#### [ACTIVITY]
The answer is to be an exact copy of the lines below running from the line with "Task: Click the Temporary Override Keys icon" down to the line with "Viewport: 451px width, 383px height.", both ends included, and nothing more.

#### [DATA FOR THIS EXERCISE]
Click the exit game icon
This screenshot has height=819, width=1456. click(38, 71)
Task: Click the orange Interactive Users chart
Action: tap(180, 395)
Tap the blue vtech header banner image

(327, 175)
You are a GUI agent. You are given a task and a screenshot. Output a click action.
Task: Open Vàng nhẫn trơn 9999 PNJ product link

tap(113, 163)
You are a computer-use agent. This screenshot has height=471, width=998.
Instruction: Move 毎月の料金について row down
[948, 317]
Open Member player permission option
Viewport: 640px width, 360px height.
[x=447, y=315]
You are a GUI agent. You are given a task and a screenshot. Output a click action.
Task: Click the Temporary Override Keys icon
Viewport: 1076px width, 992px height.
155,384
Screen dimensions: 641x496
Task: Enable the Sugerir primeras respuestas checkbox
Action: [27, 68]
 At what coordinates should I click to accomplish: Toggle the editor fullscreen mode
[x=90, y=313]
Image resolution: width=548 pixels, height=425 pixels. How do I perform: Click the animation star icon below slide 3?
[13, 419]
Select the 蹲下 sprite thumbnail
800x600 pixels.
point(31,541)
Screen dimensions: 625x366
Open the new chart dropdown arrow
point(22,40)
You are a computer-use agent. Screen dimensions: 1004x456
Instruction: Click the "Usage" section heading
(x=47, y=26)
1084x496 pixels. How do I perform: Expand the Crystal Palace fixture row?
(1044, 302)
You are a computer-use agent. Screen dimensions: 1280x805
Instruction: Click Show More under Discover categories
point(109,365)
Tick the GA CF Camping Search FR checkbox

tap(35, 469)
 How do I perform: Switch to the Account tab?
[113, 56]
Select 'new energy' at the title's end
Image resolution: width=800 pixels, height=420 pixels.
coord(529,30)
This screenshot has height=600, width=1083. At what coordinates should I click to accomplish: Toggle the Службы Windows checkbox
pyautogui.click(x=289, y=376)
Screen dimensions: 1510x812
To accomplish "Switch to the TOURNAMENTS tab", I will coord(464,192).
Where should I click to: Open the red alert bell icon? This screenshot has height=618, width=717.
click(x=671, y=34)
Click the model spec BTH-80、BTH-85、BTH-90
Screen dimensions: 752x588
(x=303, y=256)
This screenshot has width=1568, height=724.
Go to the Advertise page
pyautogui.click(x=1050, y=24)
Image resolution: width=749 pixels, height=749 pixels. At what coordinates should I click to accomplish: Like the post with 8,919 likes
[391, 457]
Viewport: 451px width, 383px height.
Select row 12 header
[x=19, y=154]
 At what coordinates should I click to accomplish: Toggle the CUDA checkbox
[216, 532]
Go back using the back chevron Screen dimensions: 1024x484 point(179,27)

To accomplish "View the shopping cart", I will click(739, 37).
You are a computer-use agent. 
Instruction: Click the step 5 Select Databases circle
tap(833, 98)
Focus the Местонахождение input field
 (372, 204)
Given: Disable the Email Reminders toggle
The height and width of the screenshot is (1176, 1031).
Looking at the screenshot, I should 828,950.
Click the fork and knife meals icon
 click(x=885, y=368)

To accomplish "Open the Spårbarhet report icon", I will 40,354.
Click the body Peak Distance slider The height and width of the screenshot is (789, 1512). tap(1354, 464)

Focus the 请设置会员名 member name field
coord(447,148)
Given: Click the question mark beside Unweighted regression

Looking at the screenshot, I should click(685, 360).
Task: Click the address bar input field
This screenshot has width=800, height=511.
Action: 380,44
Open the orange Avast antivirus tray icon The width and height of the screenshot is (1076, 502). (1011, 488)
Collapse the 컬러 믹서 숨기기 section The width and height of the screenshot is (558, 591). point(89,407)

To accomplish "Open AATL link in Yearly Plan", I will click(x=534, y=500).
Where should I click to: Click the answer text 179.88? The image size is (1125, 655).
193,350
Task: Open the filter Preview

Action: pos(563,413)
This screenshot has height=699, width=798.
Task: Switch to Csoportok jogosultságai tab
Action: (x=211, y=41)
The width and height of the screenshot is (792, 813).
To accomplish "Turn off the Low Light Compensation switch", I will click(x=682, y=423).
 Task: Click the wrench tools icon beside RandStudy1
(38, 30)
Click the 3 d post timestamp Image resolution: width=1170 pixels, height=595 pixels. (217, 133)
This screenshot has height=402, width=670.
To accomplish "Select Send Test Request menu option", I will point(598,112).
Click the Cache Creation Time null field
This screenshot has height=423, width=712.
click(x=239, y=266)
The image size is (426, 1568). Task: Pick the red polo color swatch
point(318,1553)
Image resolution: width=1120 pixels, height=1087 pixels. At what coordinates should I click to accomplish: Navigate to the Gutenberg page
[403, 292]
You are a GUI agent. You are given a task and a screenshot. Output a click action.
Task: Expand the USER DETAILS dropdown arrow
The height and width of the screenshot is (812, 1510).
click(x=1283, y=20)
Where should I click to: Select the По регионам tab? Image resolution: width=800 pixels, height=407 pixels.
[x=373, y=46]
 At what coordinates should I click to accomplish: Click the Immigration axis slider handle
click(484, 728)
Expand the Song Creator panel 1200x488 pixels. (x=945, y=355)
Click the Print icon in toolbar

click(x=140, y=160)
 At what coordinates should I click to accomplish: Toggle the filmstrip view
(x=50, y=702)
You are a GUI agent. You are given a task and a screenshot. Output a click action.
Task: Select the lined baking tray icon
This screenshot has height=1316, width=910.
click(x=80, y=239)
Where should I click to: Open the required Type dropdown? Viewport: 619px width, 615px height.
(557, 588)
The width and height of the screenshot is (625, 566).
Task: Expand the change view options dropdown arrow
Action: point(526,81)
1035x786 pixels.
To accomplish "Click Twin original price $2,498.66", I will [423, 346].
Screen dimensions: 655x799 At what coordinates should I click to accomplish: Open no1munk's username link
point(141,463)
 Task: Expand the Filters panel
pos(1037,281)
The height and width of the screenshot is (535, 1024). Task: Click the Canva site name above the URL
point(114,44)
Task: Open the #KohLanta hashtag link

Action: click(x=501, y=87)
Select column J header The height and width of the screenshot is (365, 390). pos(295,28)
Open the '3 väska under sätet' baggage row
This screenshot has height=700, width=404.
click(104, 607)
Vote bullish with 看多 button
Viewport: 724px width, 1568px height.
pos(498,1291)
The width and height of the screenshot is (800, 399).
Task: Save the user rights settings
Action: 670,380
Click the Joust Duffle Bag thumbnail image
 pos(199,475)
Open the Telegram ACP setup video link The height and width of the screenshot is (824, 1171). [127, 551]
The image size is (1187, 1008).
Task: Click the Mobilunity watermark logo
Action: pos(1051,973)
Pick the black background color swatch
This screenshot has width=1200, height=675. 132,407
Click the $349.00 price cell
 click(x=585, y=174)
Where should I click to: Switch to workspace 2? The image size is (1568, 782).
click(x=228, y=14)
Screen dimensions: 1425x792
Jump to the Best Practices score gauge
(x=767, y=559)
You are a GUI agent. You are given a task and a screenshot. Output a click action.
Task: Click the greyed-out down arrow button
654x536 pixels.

#### [SOLUTION FOR THIS PROBLEM]
Task: Click the Temporary Override Keys icon
Viewport: 1076px width, 992px height.
155,384
Screen dimensions: 641x496
Task: Enable the Sugerir primeras respuestas checkbox
Action: [27, 68]
 At what coordinates should I click to accomplish: Toggle the editor fullscreen mode
[x=90, y=313]
Image resolution: width=548 pixels, height=425 pixels. How do I perform: Click the animation star icon below slide 3?
[13, 419]
Select the 蹲下 sprite thumbnail
800x600 pixels.
point(31,541)
Screen dimensions: 625x366
Open the new chart dropdown arrow
point(22,40)
You are a computer-use agent. Screen dimensions: 1004x456
Instruction: Click the "Usage" section heading
(x=47, y=26)
1084x496 pixels. How do I perform: Expand the Crystal Palace fixture row?
(1044, 302)
You are a computer-use agent. Screen dimensions: 1280x805
Instruction: Click Show More under Discover categories
point(109,365)
Tick the GA CF Camping Search FR checkbox

tap(35, 469)
 How do I perform: Switch to the Account tab?
[113, 56]
Select 'new energy' at the title's end
Image resolution: width=800 pixels, height=420 pixels.
coord(529,30)
This screenshot has height=600, width=1083. At what coordinates should I click to accomplish: Toggle the Службы Windows checkbox
pyautogui.click(x=289, y=376)
Screen dimensions: 1510x812
To accomplish "Switch to the TOURNAMENTS tab", I will coord(464,192).
Where should I click to: Open the red alert bell icon? This screenshot has height=618, width=717.
click(x=671, y=34)
Click the model spec BTH-80、BTH-85、BTH-90
Screen dimensions: 752x588
(x=303, y=256)
This screenshot has width=1568, height=724.
Go to the Advertise page
pyautogui.click(x=1050, y=24)
Image resolution: width=749 pixels, height=749 pixels. At what coordinates should I click to accomplish: Like the post with 8,919 likes
[391, 457]
Viewport: 451px width, 383px height.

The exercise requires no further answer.